"This statement is unlikely" - Can it be false? Can a statement be un/likely? I'm just going to start with that, because I'm not sure in this case what that means. Do you mean that: "This statement is unlikely to be true?" Sentences or statements can be true or false, or provable or not, but I'm not sure about "un/likely", other that its "un/likely to be true/false". So in this case, is the sentence unlikely to be true or unlikely to be false? Because that might change the resulting statement. (The other option of "un/likeliness" I thought of was "this statement is unlikely to be in existence" and I'm not sure what to do about that, or if its nonsense)
As for: if "it is false that "this statement is unlikely (to be true?)"" resulting in "it is not unlikely(to be true?) that this statement is unlikely(to be true?), I'm not sure they are equivalent. One seems to be a statement about another, self-referencing statement, and the other is a related but different self-referencing statement. That may result in some confusion. Also, in this case, its not clear that the two "unlikely's" mean the same thing: again, you'll have to clarify. Is it "unlikely to be true" that this statement is" unlikely" or "unlikely to be true"? Or is it unlikely to be false that this statement is unlikely to be false? (or any other combination)
Whether it is a contradiction or not depends on what you mean by "unlikely". If a self-referential sentence is attributed a truth value, it must reference its own true value to be able to lead to a contradiction. "This sentence is green" can equal true or false without resulting in a contradiction.
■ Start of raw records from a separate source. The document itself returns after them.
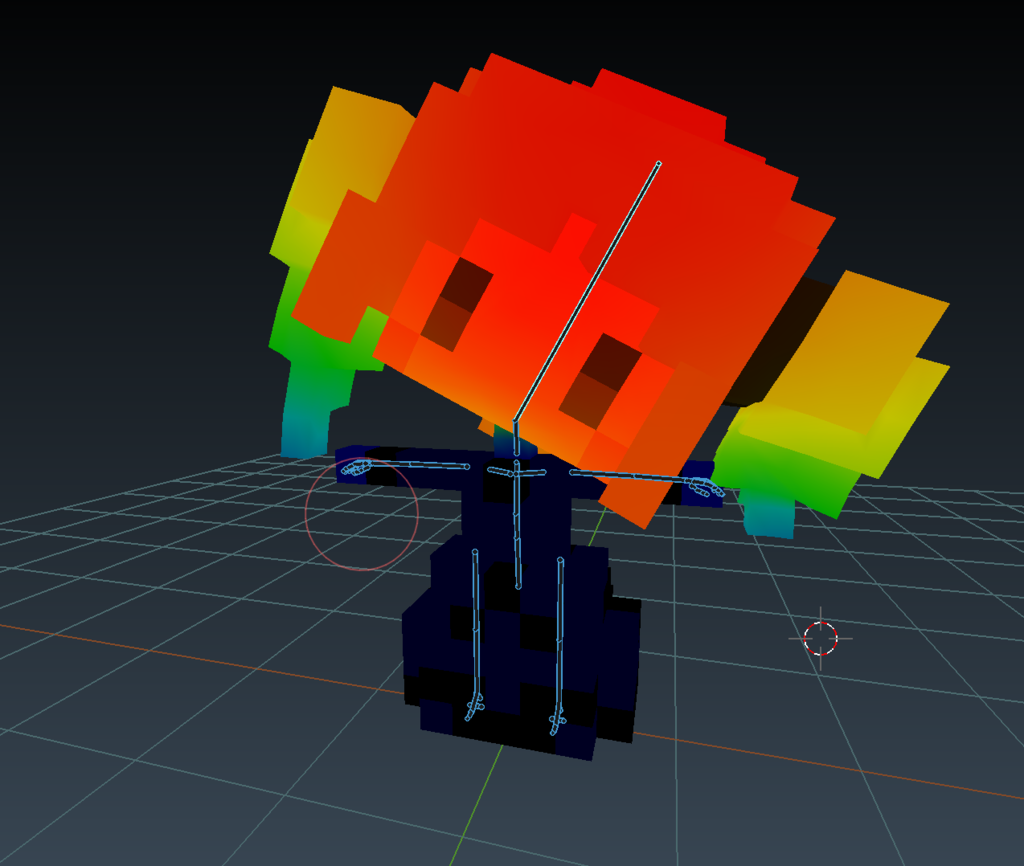This screenshot has width=1024, height=866.
Task: Select the long head bone of the armature
Action: click(586, 291)
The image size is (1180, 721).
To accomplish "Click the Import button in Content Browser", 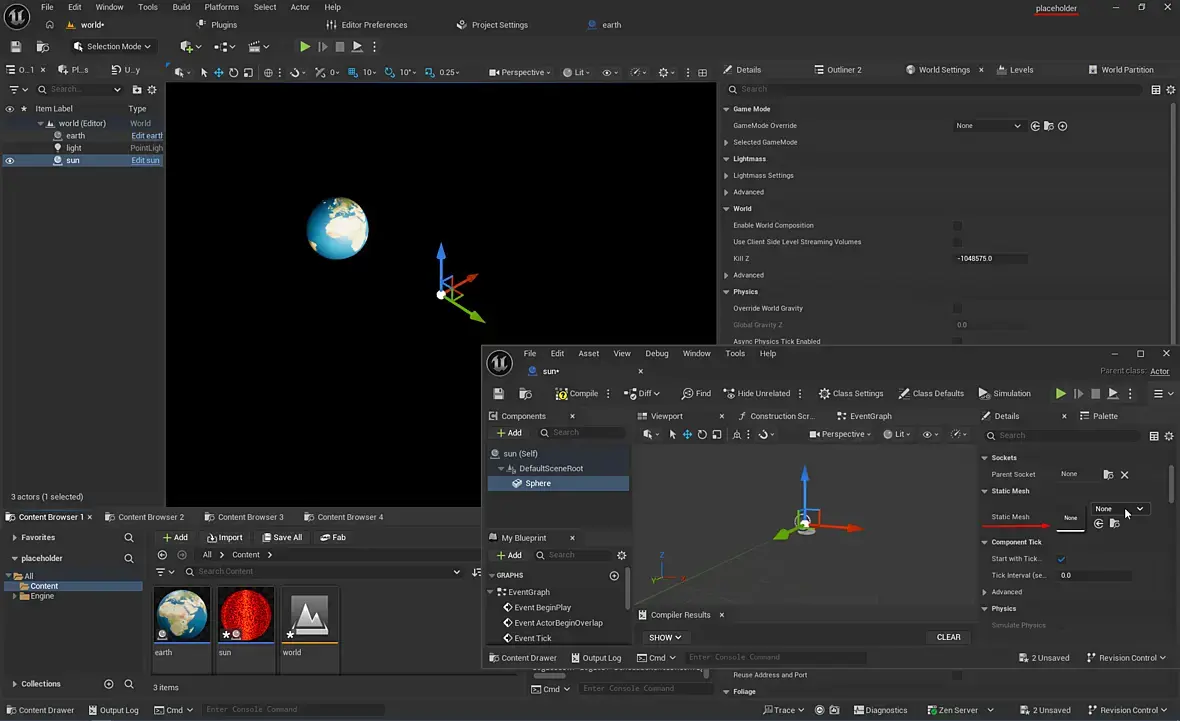I will 224,538.
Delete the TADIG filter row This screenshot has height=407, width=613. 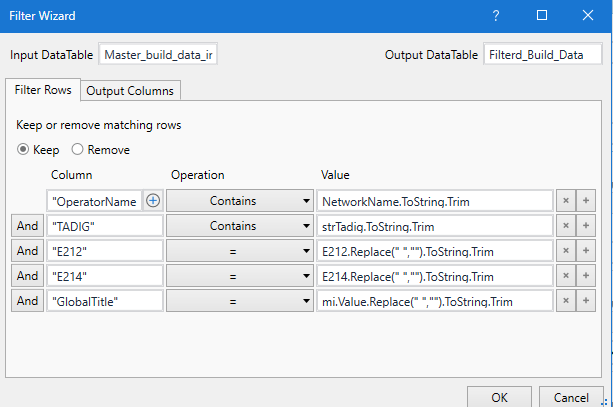[x=567, y=225]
The final "its is unlikely(to be true) that this sentence is unlikely(to be true)--(I'm just going to assume you mean this) does seem to pose some sort of problem, but I'm not sure, as you are, that it leads to a contradiction, because the "unlikeliness" has some sort of "degrees of true and falseness" that aren't as black and white as traditional truth values. So you don't exactly have A and not A, but more of a probability that there is a probability of A.
It seems like you are dealing with some form of fuzzy logic, but I'm not well versed in that topic, though I've read a little. I'd love to tackle the logic of this further, but currently in that I am a novice. Hope this helps some.